PASSAGE:
-- -- --
Monday, April 25, 2022

Duff Review/Ska Singles Going Steady: Eric Blowtorch & The Bodyguards, King Kong 4, Smoke & Mirrors Soundsystem

(Reviews by Steve Shafer)
The cover features an illustration of the palm-side of a hand with light radiating from it.

Eric Blowtorch is always doing interesting and unconventional things out in his home base in Milwaukee. For the past decade or so, Blowtorch has been on my radar with incredible releases like 2018's 12" EP Horace Andy backed by Welders "Straight To Hell" and Big Youth backed by Welders "Pair of Dice" b/w Horace Andy v. Big Youth "Asylum Seekers" and Eric Blowtorch "Christmas in Ladbroke Grove" (read my review here) and 2021's triple LP (!) Quality Items (read my review here). But I feel like a dope for not realizing much sooner that I've heard his stuff going back to the '90s with his involvement with Highball Holiday (who released an album on Moon's Ska Satellite Records imprint that I ran and were featured on my comp Skarmageddon 3; and Highball Holiday are now back in action, by the way!).
-- -- --
STORED DATA:
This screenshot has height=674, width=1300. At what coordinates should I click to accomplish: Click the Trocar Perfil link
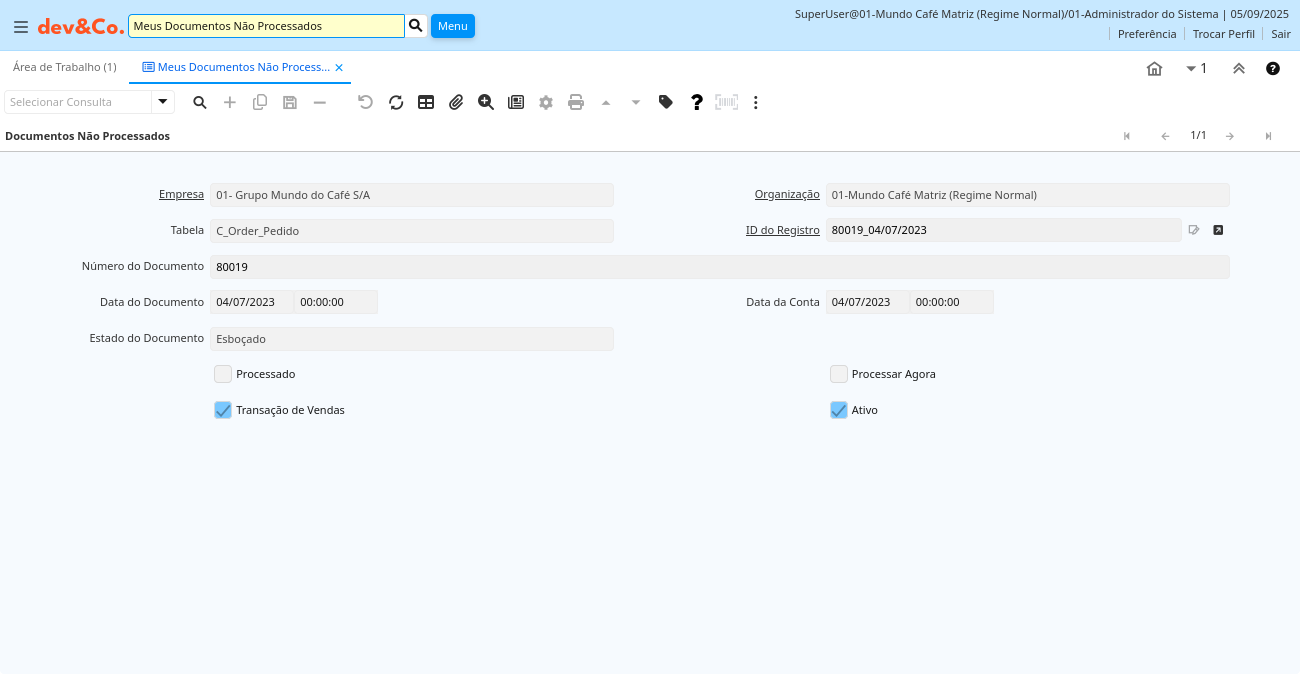pos(1223,34)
-- -- --
OBJECTIVES:
1 > Summarize the ska singles review in two sentences.
2 > Carry the ska singles review forward from its final sentence.

ANSWERS PER TASK:
1 > Steve Shafer describes Milwaukee-based Eric Blowtorch as an artist who is always doing interesting and unconventional things, noting that Blowtorch has been on his radar for about a decade through releases such as a 2018 12" EP and the 2021 triple LP Quality Items. Shafer admits he should have realized much sooner that he had been hearing Blowtorch's work since the '90s through Highball Holiday, a band that released an album on the Ska Satellite Records imprint Shafer ran, appeared on his compilation Skarmageddon 3, and is now back in action.

2 >
With an opening guitar riff borrowed from Andy & Joey's "You're Wondering Now," Blowtorch & co.'s great digital single "Sanctuary City," is about welcoming refugees on America's southern border fleeing dictatorships and drug gangs ("Come one, come all/Lift your heart/Crack open the wall/Gunmen on the other side/But maybe love and amnesty, too/Sanctuary city opens/Millions of arms to you"). This track, released just weeks into Russia's appalling invasion of Ukraine, takes on even more significance with millions more people fleeing chaos, death, and destruction in their home countries. The question remains if America can ever find its bearings again to champion human rights and fully welcome and embrace large numbers of refugees from around the world, no matter what their color or religion. ("You're wondering how you should pay/For the way you did behave," indeed.) A portion of this single's proceeds is being donated to the International Rescue Committee, which was founded in 1933 at the suggestion of Albert Einstein (a refugee himself) to help people fleeing fascism in Germany, Italy, and Spain.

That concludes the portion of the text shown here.